_DATA TO USE_
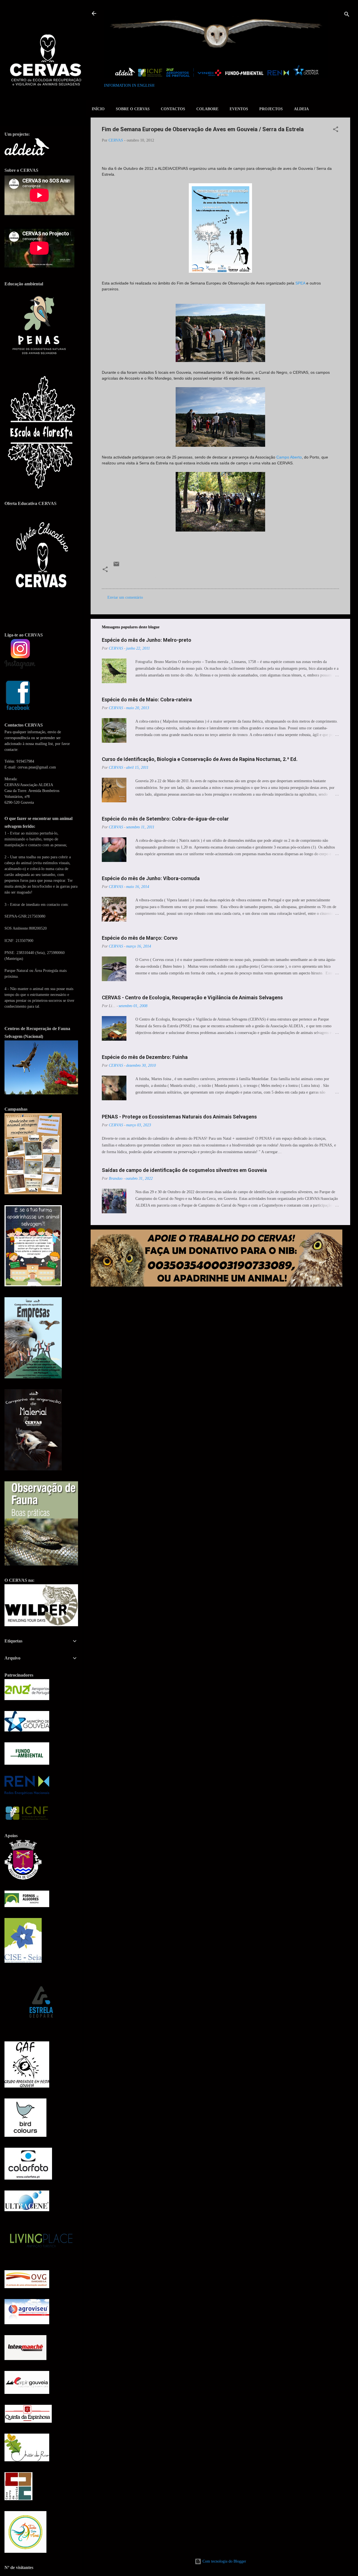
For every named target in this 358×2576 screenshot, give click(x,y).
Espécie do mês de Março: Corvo (140, 938)
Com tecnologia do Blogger (223, 2561)
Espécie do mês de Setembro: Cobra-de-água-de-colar (165, 819)
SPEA (300, 283)
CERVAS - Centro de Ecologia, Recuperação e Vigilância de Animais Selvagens (192, 997)
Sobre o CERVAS (133, 109)
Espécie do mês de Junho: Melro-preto (146, 640)
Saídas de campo (149, 577)
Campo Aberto (289, 457)
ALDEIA (301, 109)
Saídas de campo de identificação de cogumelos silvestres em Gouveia (184, 1170)
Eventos (239, 109)
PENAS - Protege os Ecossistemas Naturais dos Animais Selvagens (179, 1117)
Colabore (207, 109)
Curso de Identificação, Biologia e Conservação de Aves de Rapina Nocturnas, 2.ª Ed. (200, 759)
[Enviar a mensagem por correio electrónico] (116, 566)
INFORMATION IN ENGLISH (129, 85)
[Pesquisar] (346, 15)
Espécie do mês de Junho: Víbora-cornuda (151, 878)
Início (98, 109)
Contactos (173, 109)
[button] (335, 130)
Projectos (271, 109)
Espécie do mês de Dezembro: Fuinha (145, 1057)
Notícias (122, 577)
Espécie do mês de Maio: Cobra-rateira (147, 699)
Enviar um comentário (125, 597)
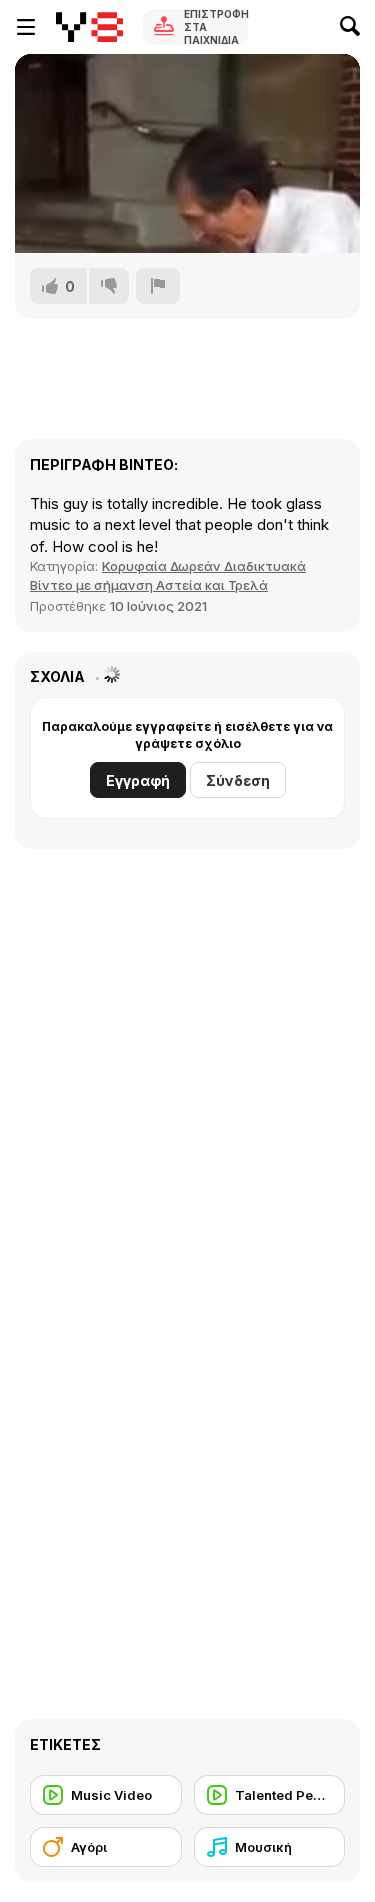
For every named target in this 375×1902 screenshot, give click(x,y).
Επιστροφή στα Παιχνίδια (216, 27)
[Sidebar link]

_WHAT YOU ARE ASKED TO DO_
Copy out all of the entries exactly as they stand, with no pictures in your copy.

_ANSWER TO THIS EXERCISE_
For every named target in this 358×2576 screenshot, give click(x,y).
Espécie do mês de Março: Corvo (140, 938)
Com tecnologia do Blogger (223, 2561)
Espécie do mês de Setembro: Cobra-de-água-de-colar (165, 819)
SPEA (300, 283)
CERVAS - Centro de Ecologia, Recuperação e Vigilância de Animais Selvagens (192, 997)
Sobre o CERVAS (133, 109)
Espécie do mês de Junho: Melro-preto (146, 640)
Saídas de campo (149, 577)
Campo Aberto (289, 457)
ALDEIA (301, 109)
Saídas de campo de identificação de cogumelos silvestres em Gouveia (184, 1170)
Eventos (239, 109)
PENAS - Protege os Ecossistemas Naturais dos Animais Selvagens (179, 1117)
Colabore (207, 109)
Curso de Identificação, Biologia e Conservação de Aves de Rapina Nocturnas, 2.ª Ed. (200, 759)
[Enviar a mensagem por correio electrónico] (116, 566)
INFORMATION IN ENGLISH (129, 85)
[Pesquisar] (346, 15)
Espécie do mês de Junho: Víbora-cornuda (151, 878)
Início (98, 109)
Contactos (173, 109)
[button] (335, 130)
Projectos (271, 109)
Espécie do mês de Dezembro: Fuinha (145, 1057)
Notícias (122, 577)
Espécie do mês de Maio: Cobra-rateira (147, 699)
Enviar um comentário (125, 597)
For every named target in this 375×1902 screenshot, give click(x,y).
Επιστροφή στα Παιχνίδια (216, 27)
[Sidebar link]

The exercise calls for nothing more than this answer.